Task inputs Block Start
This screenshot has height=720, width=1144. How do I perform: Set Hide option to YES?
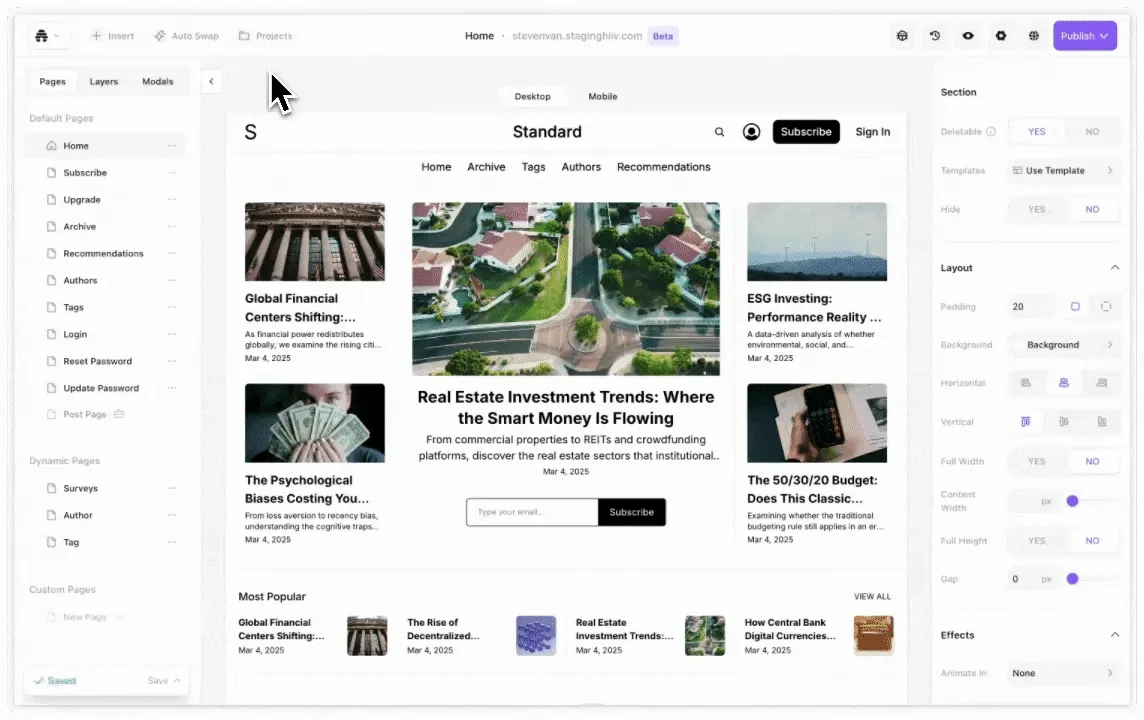coord(1036,210)
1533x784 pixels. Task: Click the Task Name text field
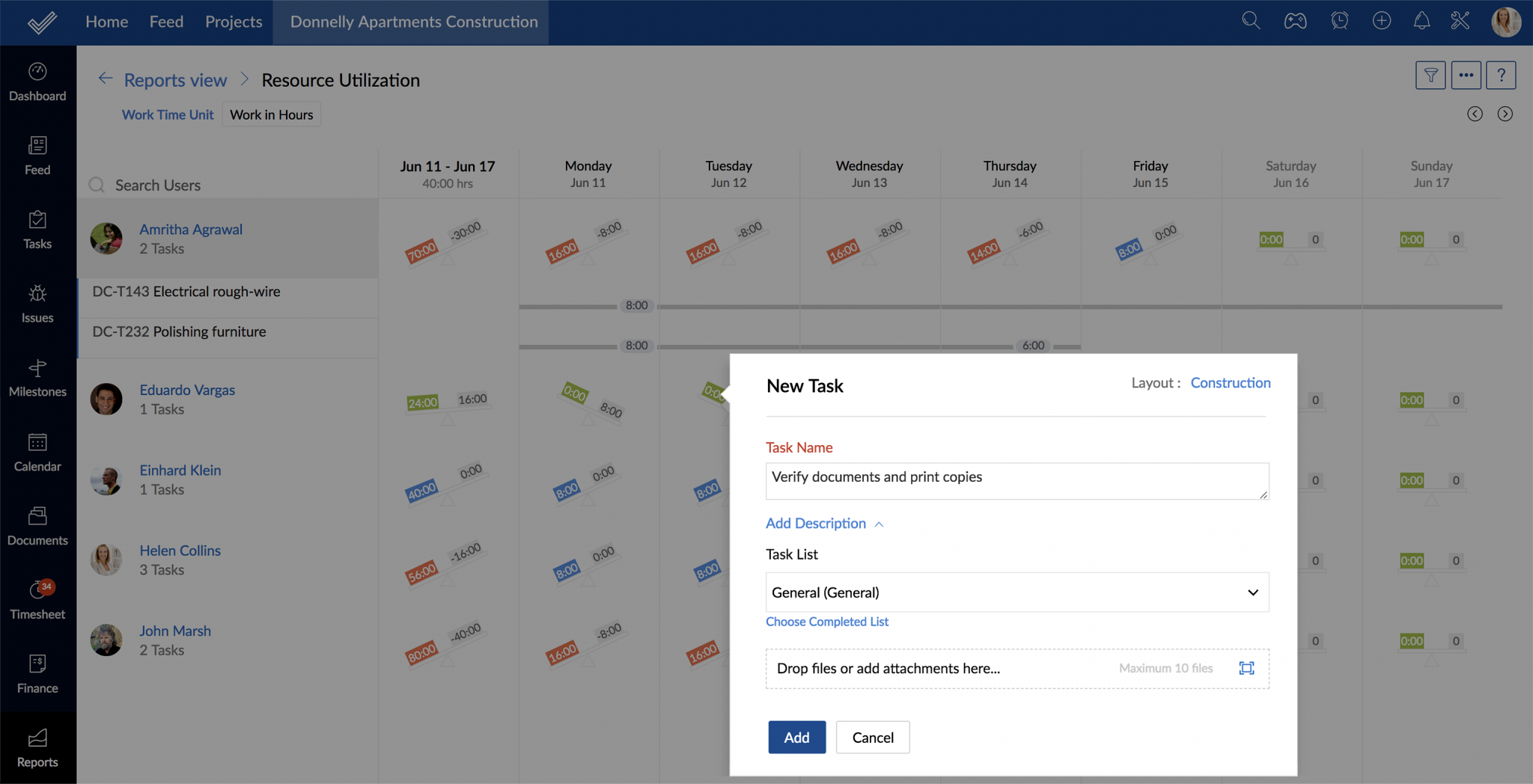coord(1016,481)
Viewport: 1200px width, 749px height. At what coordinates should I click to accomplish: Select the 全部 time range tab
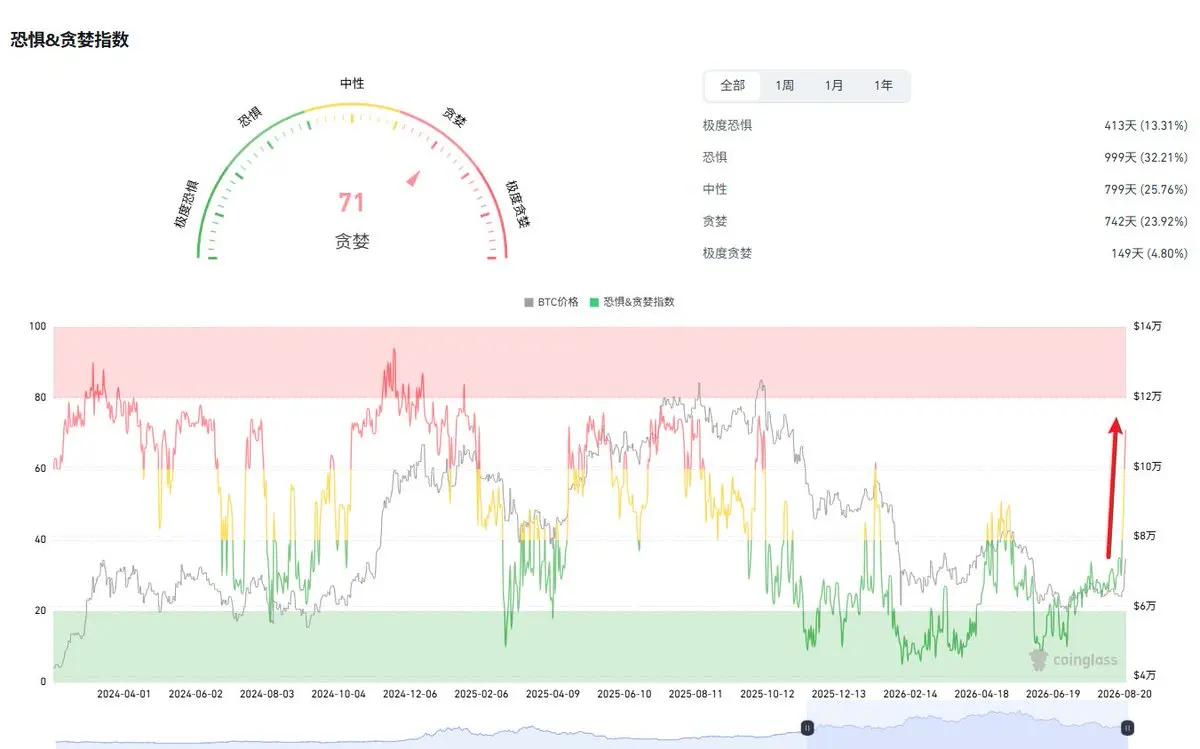[732, 86]
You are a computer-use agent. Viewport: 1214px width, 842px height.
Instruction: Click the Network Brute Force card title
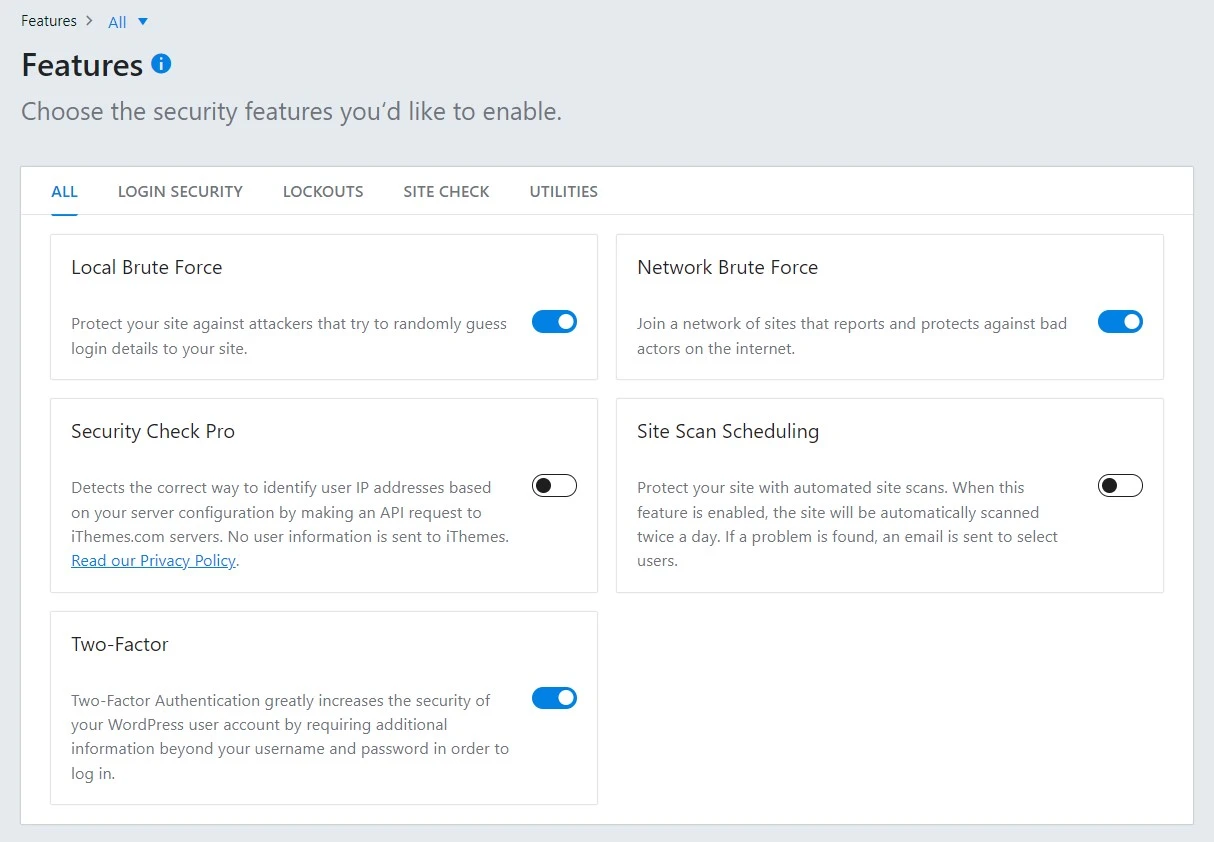727,267
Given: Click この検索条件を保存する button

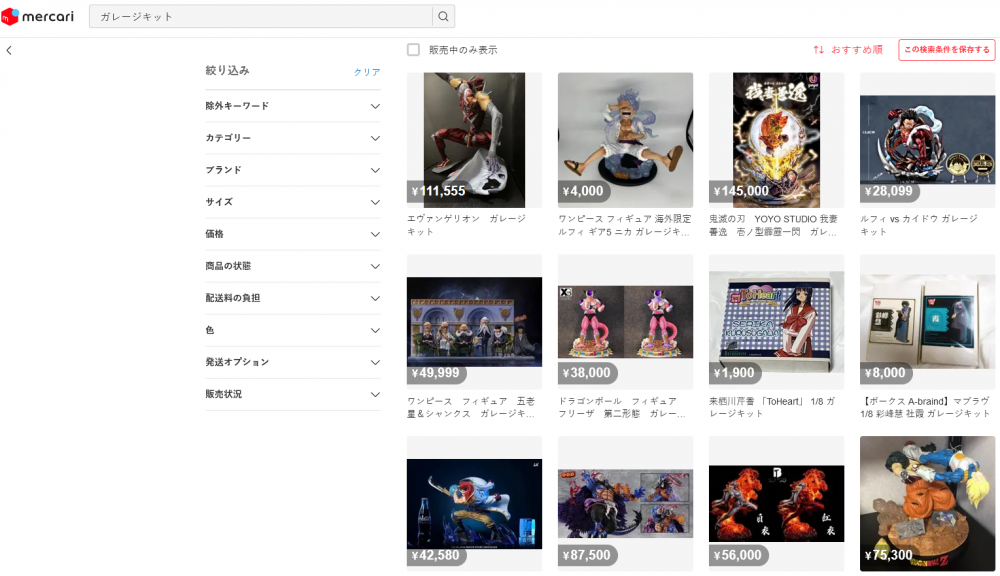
Task inputs Block End
*Task statement*.
Where an image appears in the data, skip it, and return the rest verbatim.

*Response area*.
This screenshot has height=720, width=1144. How do I perform: Set Hide option to YES?
coord(1036,210)
1533x784 pixels. Task: Click the Task Name text field
coord(1016,481)
Viewport: 1200px width, 749px height. At what coordinates should I click to accomplish: Select the 全部 time range tab
[732, 86]
You are a computer-use agent. Viewport: 1214px width, 842px height.
Instruction: Click the Network Brute Force card title
727,267
Given: Click この検索条件を保存する button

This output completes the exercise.